# Need help with esi:include config for Varnish



## frijsdijk (Dec 11, 2012)

Hi,

I can't seem to get esi working with Varnish. 

I have a simple piece of html:


```
<HTML>
<BODY>
The time is: <esi:include src="/date.cgi" />
at this very moment.
</BODY>
</HTML>
```

And /date.cgi is:

```
#!/bin/sh

echo 'Content-type: text/html'
echo ''
date "+%Y-%m-%d %H:%M"
```

My relevant varnish vcl:


```
sub vcl_fetch {
    if (req.url == "/test.html") {
       set beresp.do_esi = true; /* Do ESI processing               */
       set beresp.ttl = 24 h;    /* Sets the TTL on the HTML above  */
    } elseif (req.url == "/date.cgi") {
       set beresp.ttl = 1m;      /* Sets a one minute TTL on        */
                                 /*  the included object            */
    }
}
```

If I GET this /index.html, then I see only this in my browser:


```
The time is: at this very moment.
```

If I GET /date.cgi, it outputs the date as expected.
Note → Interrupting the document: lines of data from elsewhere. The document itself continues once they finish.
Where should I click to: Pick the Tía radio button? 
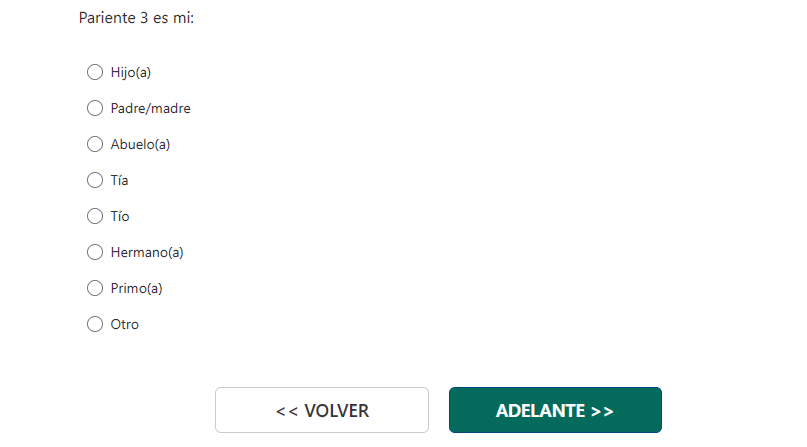pyautogui.click(x=95, y=180)
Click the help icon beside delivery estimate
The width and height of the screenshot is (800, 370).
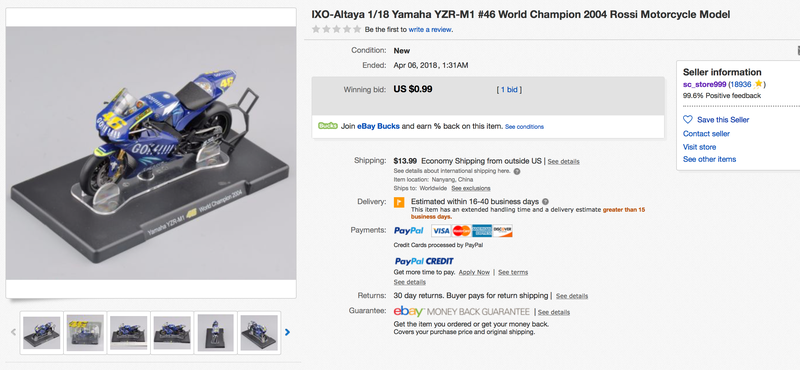[x=545, y=202]
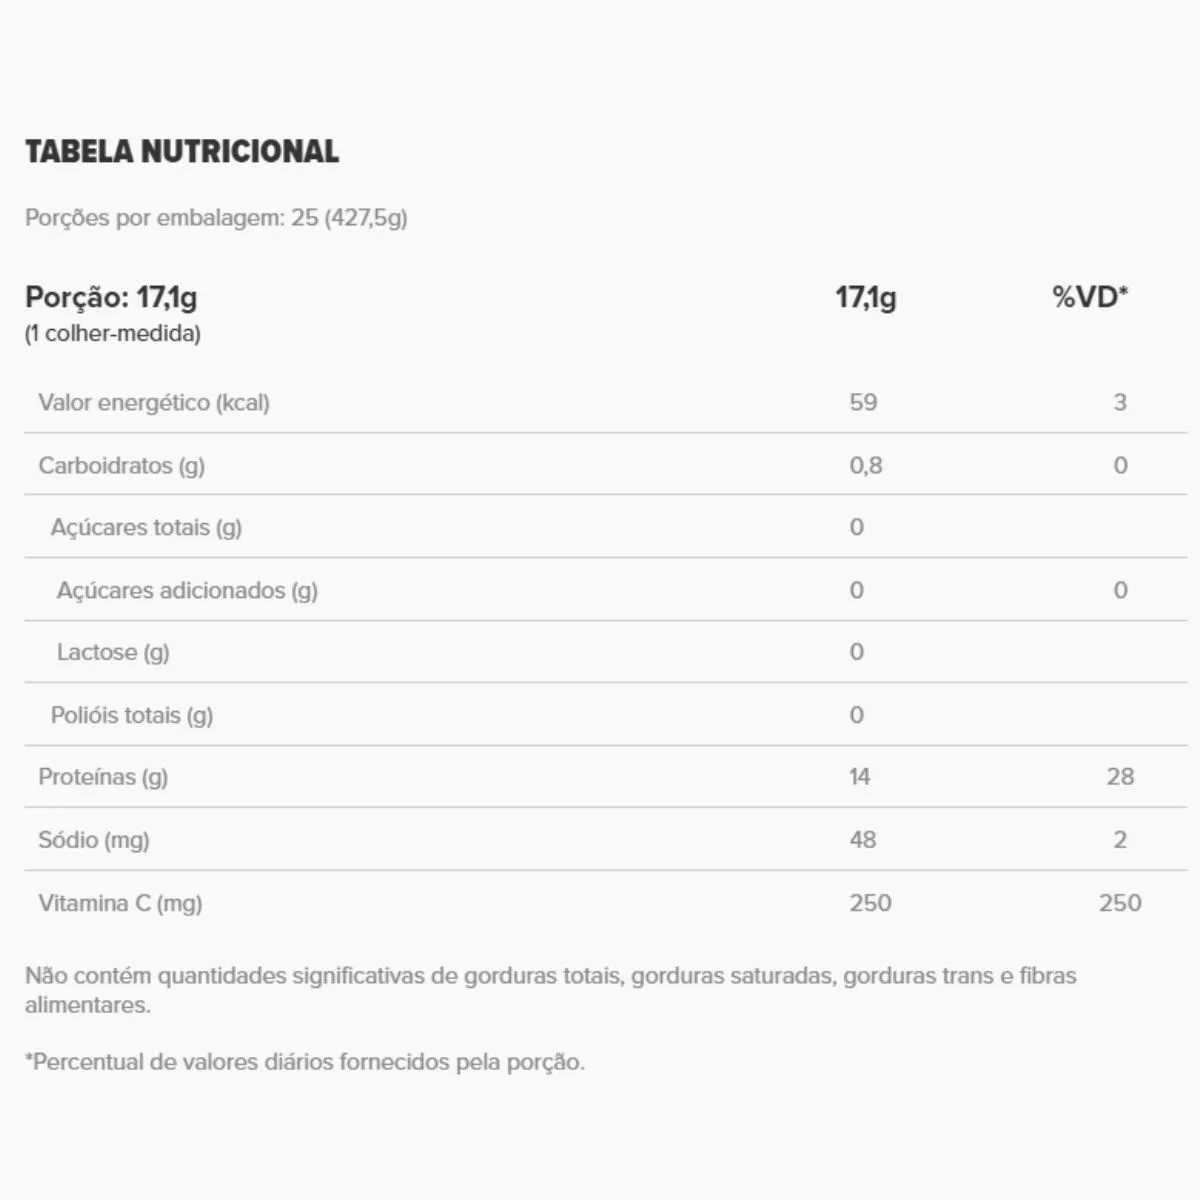Click the 0,8 carbohydrate amount

[866, 466]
If I view de source of /index.html in my browser, I see this:


```
<HTML>
<BODY>
The time is: <esi:include src="/date.cgi" />
at this very moment.
</BODY>
</HTML>
```

Varnish Version: varnish-3.0.3_2 

Any clues anyone? How do you debug this? I see nothing regarding 'esi' with varnishlog..


----------